WHAT YOU WILL DO -
Write out each entry word for word.

DATA RECORDS -
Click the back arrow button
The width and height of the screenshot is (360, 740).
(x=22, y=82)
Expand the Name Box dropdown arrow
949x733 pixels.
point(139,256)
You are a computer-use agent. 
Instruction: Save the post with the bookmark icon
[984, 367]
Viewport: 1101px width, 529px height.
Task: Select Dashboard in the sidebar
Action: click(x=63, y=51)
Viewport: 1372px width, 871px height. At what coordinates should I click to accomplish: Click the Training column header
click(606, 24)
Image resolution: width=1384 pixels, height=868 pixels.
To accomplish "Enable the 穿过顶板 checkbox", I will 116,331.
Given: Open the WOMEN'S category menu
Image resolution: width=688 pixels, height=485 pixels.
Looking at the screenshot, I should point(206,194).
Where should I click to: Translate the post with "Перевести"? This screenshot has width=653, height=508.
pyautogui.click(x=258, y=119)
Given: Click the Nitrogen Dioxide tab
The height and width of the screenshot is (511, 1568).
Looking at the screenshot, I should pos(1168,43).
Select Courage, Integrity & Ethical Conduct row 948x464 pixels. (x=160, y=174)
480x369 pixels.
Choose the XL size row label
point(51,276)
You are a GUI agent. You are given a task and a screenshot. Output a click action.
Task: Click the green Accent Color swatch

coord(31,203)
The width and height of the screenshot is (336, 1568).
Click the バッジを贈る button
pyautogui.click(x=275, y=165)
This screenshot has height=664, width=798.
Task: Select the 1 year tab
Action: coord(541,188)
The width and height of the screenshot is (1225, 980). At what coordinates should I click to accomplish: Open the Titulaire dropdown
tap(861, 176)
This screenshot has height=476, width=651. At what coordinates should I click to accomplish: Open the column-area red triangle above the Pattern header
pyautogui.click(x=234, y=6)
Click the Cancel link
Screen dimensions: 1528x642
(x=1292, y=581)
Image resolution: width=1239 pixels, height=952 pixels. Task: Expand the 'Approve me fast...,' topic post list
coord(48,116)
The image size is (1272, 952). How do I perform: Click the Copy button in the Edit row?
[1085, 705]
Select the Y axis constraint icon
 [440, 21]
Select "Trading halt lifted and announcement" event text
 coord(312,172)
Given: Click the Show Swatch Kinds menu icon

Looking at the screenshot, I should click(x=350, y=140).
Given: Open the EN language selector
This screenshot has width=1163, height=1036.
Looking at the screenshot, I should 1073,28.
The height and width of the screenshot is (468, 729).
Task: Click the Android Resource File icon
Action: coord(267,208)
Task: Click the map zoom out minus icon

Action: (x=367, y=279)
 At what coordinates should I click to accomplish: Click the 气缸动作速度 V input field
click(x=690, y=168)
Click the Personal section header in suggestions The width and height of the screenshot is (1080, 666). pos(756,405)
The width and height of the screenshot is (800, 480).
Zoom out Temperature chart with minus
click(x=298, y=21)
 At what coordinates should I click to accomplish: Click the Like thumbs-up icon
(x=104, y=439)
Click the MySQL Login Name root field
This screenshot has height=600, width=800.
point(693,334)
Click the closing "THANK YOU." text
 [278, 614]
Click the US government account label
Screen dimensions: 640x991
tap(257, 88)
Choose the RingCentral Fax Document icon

ANSWER TO THIS EXERCISE -
Click the back arrow button
The width and height of the screenshot is (360, 740).
(x=22, y=82)
Expand the Name Box dropdown arrow
949x733 pixels.
point(139,256)
You are a computer-use agent. 
Instruction: Save the post with the bookmark icon
[984, 367]
Viewport: 1101px width, 529px height.
Task: Select Dashboard in the sidebar
Action: click(x=63, y=51)
Viewport: 1372px width, 871px height. At what coordinates should I click to accomplish: Click the Training column header
click(606, 24)
Image resolution: width=1384 pixels, height=868 pixels.
To accomplish "Enable the 穿过顶板 checkbox", I will 116,331.
Given: Open the WOMEN'S category menu
Image resolution: width=688 pixels, height=485 pixels.
Looking at the screenshot, I should point(206,194).
Where should I click to: Translate the post with "Перевести"? This screenshot has width=653, height=508.
pyautogui.click(x=258, y=119)
Given: Click the Nitrogen Dioxide tab
The height and width of the screenshot is (511, 1568).
Looking at the screenshot, I should pos(1168,43).
Select Courage, Integrity & Ethical Conduct row 948x464 pixels. (x=160, y=174)
480x369 pixels.
Choose the XL size row label
point(51,276)
You are a GUI agent. You are given a task and a screenshot. Output a click action.
Task: Click the green Accent Color swatch

coord(31,203)
The width and height of the screenshot is (336, 1568).
Click the バッジを贈る button
pyautogui.click(x=275, y=165)
This screenshot has height=664, width=798.
Task: Select the 1 year tab
Action: coord(541,188)
The width and height of the screenshot is (1225, 980). At what coordinates should I click to accomplish: Open the Titulaire dropdown
tap(861, 176)
This screenshot has height=476, width=651. At what coordinates should I click to accomplish: Open the column-area red triangle above the Pattern header
pyautogui.click(x=234, y=6)
Click the Cancel link
Screen dimensions: 1528x642
(x=1292, y=581)
Image resolution: width=1239 pixels, height=952 pixels. Task: Expand the 'Approve me fast...,' topic post list
coord(48,116)
The image size is (1272, 952). How do I perform: Click the Copy button in the Edit row?
[1085, 705]
Select the Y axis constraint icon
 [440, 21]
Select "Trading halt lifted and announcement" event text
 coord(312,172)
Given: Click the Show Swatch Kinds menu icon

Looking at the screenshot, I should click(x=350, y=140).
Given: Open the EN language selector
This screenshot has width=1163, height=1036.
Looking at the screenshot, I should 1073,28.
The height and width of the screenshot is (468, 729).
Task: Click the Android Resource File icon
Action: coord(267,208)
Task: Click the map zoom out minus icon

Action: (x=367, y=279)
 At what coordinates should I click to accomplish: Click the 气缸动作速度 V input field
click(x=690, y=168)
Click the Personal section header in suggestions The width and height of the screenshot is (1080, 666). pos(756,405)
The width and height of the screenshot is (800, 480).
Zoom out Temperature chart with minus
click(x=298, y=21)
 At what coordinates should I click to accomplish: Click the Like thumbs-up icon
(x=104, y=439)
Click the MySQL Login Name root field
This screenshot has height=600, width=800.
point(693,334)
Click the closing "THANK YOU." text
 [278, 614]
Click the US government account label
Screen dimensions: 640x991
tap(257, 88)
Choose the RingCentral Fax Document icon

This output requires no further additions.